Challenge in Machine Learning

Challenge in Machine Learning
Traditionally, leveraging machine learning required the prior construction of an AI model. However, advancements in AI have now made it possible to automate model building itself using AI.
On the other hand, the data required for this model building still needs to be prepared and formatted manually, and a significant amount of time and effort is still spent on data pre-processing.

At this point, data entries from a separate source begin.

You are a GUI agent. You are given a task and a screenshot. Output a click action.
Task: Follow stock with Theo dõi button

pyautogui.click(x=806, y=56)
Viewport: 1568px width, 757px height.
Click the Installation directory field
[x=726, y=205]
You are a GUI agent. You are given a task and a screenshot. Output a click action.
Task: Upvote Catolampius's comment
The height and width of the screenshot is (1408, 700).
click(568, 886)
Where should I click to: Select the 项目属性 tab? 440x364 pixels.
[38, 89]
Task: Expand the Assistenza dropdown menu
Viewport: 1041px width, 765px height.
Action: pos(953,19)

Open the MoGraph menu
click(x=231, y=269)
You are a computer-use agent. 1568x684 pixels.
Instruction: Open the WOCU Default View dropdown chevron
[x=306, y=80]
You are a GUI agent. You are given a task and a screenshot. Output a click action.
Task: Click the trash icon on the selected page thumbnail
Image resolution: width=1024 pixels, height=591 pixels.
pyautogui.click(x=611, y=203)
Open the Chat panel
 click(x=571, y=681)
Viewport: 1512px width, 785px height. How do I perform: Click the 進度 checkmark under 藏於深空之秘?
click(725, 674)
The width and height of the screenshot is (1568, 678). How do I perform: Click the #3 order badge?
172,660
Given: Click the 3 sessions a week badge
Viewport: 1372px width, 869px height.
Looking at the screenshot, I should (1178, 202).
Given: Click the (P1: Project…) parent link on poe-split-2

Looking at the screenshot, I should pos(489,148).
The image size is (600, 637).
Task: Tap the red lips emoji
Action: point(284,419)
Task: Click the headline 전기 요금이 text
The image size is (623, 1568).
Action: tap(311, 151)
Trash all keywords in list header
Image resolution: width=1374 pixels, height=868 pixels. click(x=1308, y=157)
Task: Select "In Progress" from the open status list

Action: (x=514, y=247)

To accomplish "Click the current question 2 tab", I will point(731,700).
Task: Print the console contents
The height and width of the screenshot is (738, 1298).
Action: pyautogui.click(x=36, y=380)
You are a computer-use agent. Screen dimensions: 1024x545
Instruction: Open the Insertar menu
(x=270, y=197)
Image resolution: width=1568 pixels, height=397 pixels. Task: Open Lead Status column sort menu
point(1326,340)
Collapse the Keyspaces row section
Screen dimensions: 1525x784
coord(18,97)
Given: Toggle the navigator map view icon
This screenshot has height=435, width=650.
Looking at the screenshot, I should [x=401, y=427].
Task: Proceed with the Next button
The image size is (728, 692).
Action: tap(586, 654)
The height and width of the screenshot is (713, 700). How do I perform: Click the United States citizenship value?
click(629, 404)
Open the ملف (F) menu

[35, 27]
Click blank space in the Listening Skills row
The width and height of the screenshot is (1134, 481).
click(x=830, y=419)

Solution with This Technology

Solution with This Technology
By leveraging AI in the data pre-processing stage, we can reduce the time traditionally required by approximately 90%.
The resulting time savings can be used for more advanced analysis and model development.
Furthermore, by automatically performing processes that reduce errors when applying machine learning tools, as well as formatting and enhancement that are likely to contribute to improved prediction accuracy, we can shorten the machine learning model development period and improve accuracy.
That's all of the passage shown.